= Dinty W. Moore =

Dinty W. Moore (born August 11, 1955) is an American essayist and writer of both fiction and non-fiction books. He received the Grub Street National Book Prize for Non-Fiction for his memoir, Between Panic and Desire, in 2008 and is also author of the memoir To Hell With It: Of Sin and Sex, Chicken Wings, and Dante’s Entirely Ridiculous, Needlessly Guilt-Inducing Inferno, the writing guides The Story Cure, Crafting the Personal Essay, and The Mindful Writer, and many other books and edited anthologies.

==Life and career==
Dinty W. Moore was born in Erie, Pennsylvania, the son of William P. "Buddy" Moore, an automotive mechanic, and Mary Catherine O'Brien, a former journalist. His name derives from a character in the comic strip Bringing Up Father.
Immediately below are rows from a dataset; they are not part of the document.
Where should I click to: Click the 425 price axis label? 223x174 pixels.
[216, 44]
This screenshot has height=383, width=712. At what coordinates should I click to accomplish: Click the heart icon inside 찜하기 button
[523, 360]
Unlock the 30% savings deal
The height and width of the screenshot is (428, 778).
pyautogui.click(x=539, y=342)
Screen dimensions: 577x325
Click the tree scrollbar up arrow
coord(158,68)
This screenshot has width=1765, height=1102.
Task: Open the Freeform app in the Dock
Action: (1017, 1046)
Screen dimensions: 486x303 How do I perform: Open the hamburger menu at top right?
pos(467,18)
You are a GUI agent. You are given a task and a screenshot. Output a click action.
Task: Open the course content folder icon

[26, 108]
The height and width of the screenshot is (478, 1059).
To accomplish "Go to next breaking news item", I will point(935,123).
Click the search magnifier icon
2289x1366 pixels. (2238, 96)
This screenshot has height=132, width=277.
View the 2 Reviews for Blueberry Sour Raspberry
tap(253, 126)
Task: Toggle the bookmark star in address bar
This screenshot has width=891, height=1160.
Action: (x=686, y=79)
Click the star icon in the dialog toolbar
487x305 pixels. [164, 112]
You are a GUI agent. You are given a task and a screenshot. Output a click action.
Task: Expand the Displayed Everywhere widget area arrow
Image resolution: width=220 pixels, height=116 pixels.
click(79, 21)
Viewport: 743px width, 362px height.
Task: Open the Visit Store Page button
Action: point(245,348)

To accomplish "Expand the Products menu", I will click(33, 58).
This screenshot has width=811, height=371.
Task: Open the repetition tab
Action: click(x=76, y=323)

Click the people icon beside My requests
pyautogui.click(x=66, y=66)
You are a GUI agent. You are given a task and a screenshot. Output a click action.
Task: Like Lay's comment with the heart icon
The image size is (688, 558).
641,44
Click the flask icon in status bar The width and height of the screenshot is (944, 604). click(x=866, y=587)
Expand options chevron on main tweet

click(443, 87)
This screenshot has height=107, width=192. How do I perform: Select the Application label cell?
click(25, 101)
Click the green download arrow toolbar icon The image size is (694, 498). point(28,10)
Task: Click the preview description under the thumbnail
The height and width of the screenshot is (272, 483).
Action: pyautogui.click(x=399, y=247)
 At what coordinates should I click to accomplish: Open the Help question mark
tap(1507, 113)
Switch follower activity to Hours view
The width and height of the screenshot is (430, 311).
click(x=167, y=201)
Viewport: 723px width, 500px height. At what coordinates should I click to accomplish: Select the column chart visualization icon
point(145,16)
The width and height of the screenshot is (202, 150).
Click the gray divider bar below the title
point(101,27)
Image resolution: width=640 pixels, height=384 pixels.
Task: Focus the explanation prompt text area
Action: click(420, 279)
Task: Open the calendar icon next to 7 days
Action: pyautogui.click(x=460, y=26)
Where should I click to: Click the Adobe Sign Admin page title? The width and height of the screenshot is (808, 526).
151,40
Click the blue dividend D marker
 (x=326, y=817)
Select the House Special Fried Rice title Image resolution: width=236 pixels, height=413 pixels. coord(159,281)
Moore earned his bachelor's degree from the University of Pittsburgh in 1977. After graduation, he worked as a reporter for United Press International until 1979. He then worked at Falling Springs Films in Chambersburg, Pennsylvania. From 1980 to 1984, he was an actor and dancer. He also served as an editor at the Wharton School of Business of the University of Pennsylvania from 1985 to 1987.

In 1990, Moore completed his Master of Fine Arts in writing at the Louisiana State University. He taught creative writing at Penn State Altoona from 1990 to 2007 and was a professor of English and Director of Creative Writing at Ohio University until 2020.

Moore launched the online literary magazine Brevity in 1997, which focuses on short creative nonfiction essays with a maximum of 750 words. In 2020, he co-edited (with Zoë Bossiere) The Best of Brevity: Twenty Groundbreaking Years of Flash Nonfiction. The New York Times wrote of the book, "The immersive effect of reading this anthology straight through is the opposite of a flash experience, and is also lovely, like rolling down a sidewalk of lit windows...So much beauty, so much grief — the whole range of experience flashing by, leaving impressions as it passes."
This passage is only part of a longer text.